Como é a vida de uma trabalhadora que não tem conhecimento do grupo Zap Zap das domésticas? Conhecemos a história de Maria de Brito, também conhecida na sua quebrada por Mazé, 60 anos, moradora do Parque Santo amaro, zona sul da cidade.

Após um dia intenso de idas e vindas de transporte público, ela relata que após finalizar o trabalho na casa dos patrões que residem no Campo Belo, bairro de classe média da zona sul de São Paulo, tomar um banho e assistir televisão se tornou um ritual para descansar o corpo e distrair a mente.

“Eu trabalho em casa de família desde meus 12 anos de idade”, conta Mazé. Com 48 anos de experiência como empregada doméstica, ela vê poucas mudanças em relação aos seus direitos trabalhistas.

“Eles puseram esse negócio de uma hora de almoço para as domésticas, mas a maioria não pode cumprir esse horário, porque se a gente cumpre esse horário de almoço atrasa tudo e você acaba saindo mais tarde”, afirma Mazé, apontando a falta de conexão entre a realidade no ambiente de trabalho doméstico e que prega as leis trabalhistas.

Diferente de Selma, durante a pandemia, Maria não parou seus trabalhos. Ela prestou seus serviços normalmente. “A pandemia todinha eu trabalhei, só que é assim: você vai com medo, você vem com medo e te atrasa um pouco tanto pra ir, quanto para voltar, porque eu fico esperando um ônibus vazio para vir né”, compartilha Mazé, descrevendo a sua rotina para ir e voltar do trabalho.

Em meio à pandemia, os patrões dela forneceram uniformes, álcool em gel e reduziram a carga horária. “Mas não tem outra coisa, não posso parar, tenho que ir né”, diz.

A informação do grupo do Zap Zap das domésticas ainda não chegou para moradora do Parque Santo Amaro. Desta forma, o único canal para se atualizar sobre seus direitos costuma a ser a televisão. “Quando eu vejo alguma informação, eu vejo quando passa no jornal, falando sobre o direito das domésticas, ai que fico sabendo de alguma coisa”, afirma.

Ela conta que essa história de direito trabalhista só chegou à sua vida quando ela já tinha mais de 35 anos. “Você acredita que meu primeiro registro na carteira eu tava com 37 anos?”, questiona ela, fazendo uma denuncia sobre o descaso histórico dos direitos trabalhista das empregada domésticas, que a atingiram e prejudicaram o seu plano de previdência.

“Acho que agora os patrões tem um pouquinho mais de respeito pelos funcionários, não é aquela coisa ainda, mas você já tem como reclamar alguma coisa, pedir um aumento.
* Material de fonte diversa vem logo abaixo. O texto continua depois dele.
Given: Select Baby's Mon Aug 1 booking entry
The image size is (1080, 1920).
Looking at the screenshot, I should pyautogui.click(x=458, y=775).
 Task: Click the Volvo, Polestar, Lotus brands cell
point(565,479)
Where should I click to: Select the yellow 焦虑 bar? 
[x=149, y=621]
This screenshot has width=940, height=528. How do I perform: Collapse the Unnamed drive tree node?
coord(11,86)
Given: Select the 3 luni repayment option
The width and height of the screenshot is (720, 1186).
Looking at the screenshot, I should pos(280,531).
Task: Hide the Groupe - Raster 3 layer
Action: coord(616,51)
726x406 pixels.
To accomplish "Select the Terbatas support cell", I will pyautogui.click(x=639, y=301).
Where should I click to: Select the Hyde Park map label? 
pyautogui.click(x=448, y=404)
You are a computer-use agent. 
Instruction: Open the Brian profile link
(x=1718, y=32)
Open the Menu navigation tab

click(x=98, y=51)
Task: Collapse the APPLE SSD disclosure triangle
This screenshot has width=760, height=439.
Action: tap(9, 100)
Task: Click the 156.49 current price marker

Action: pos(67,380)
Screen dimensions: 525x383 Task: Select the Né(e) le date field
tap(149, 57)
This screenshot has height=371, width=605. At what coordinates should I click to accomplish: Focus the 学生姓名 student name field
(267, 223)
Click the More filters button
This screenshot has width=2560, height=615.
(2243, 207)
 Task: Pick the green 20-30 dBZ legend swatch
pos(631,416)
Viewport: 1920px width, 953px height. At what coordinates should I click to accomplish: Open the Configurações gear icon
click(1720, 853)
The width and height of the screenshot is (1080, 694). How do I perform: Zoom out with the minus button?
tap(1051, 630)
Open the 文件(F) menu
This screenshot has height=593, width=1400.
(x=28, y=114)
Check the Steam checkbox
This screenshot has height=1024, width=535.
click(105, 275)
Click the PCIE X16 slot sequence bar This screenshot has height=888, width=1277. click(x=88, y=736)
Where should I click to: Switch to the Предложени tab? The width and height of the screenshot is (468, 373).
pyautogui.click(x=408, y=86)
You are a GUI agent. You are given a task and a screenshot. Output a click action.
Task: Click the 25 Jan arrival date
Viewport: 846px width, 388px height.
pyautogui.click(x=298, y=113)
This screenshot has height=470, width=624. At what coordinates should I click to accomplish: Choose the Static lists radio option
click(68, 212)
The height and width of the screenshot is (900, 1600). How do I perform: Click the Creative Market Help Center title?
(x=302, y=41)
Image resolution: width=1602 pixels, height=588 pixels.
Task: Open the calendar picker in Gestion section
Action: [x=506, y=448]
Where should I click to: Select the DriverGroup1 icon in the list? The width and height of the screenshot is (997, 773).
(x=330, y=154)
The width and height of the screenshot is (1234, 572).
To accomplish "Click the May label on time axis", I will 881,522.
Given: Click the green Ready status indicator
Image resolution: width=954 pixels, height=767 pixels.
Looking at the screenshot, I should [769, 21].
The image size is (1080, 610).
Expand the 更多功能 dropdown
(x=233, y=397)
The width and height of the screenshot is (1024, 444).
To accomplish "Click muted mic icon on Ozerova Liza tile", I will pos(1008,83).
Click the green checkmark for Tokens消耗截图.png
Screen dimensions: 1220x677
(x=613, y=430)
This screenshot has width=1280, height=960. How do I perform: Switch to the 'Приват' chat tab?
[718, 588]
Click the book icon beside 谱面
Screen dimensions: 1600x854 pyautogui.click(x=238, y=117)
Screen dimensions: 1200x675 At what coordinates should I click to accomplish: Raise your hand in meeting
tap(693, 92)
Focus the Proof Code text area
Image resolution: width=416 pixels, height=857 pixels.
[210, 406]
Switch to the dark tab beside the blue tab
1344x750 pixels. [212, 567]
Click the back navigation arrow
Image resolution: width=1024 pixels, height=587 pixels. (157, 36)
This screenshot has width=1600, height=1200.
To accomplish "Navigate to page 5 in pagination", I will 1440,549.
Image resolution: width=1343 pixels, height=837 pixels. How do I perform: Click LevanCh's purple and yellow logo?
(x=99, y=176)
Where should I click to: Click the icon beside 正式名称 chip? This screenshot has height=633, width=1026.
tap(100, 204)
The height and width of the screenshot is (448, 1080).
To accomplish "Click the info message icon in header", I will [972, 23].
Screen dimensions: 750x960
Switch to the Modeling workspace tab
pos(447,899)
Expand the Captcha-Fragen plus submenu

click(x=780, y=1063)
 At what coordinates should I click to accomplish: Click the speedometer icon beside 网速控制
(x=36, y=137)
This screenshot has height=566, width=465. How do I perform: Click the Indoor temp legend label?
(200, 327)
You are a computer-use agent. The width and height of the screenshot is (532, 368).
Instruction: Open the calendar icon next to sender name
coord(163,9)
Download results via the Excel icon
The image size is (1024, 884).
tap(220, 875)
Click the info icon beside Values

Naquela época, se você entrasse no serviço era dez anos com o mesmo salário”, revela Mazé, fazendo uma reflexão sobre as mudanças de comportamento dos empregados com a conquista dos direitos.

Maria finaliza fazendo uma suposição sobre o impacto do grupo do Zap Zap das domésticas, caso ele existisse a mais tempo na vida das empregadas domésticas. “Seria bom, a gente ia receber bastante informação, mais ideias das outras colegas, e também se tivesse isso no passado a gente não teria tanta perda igual tivemos dos nossos direitos antigamente”.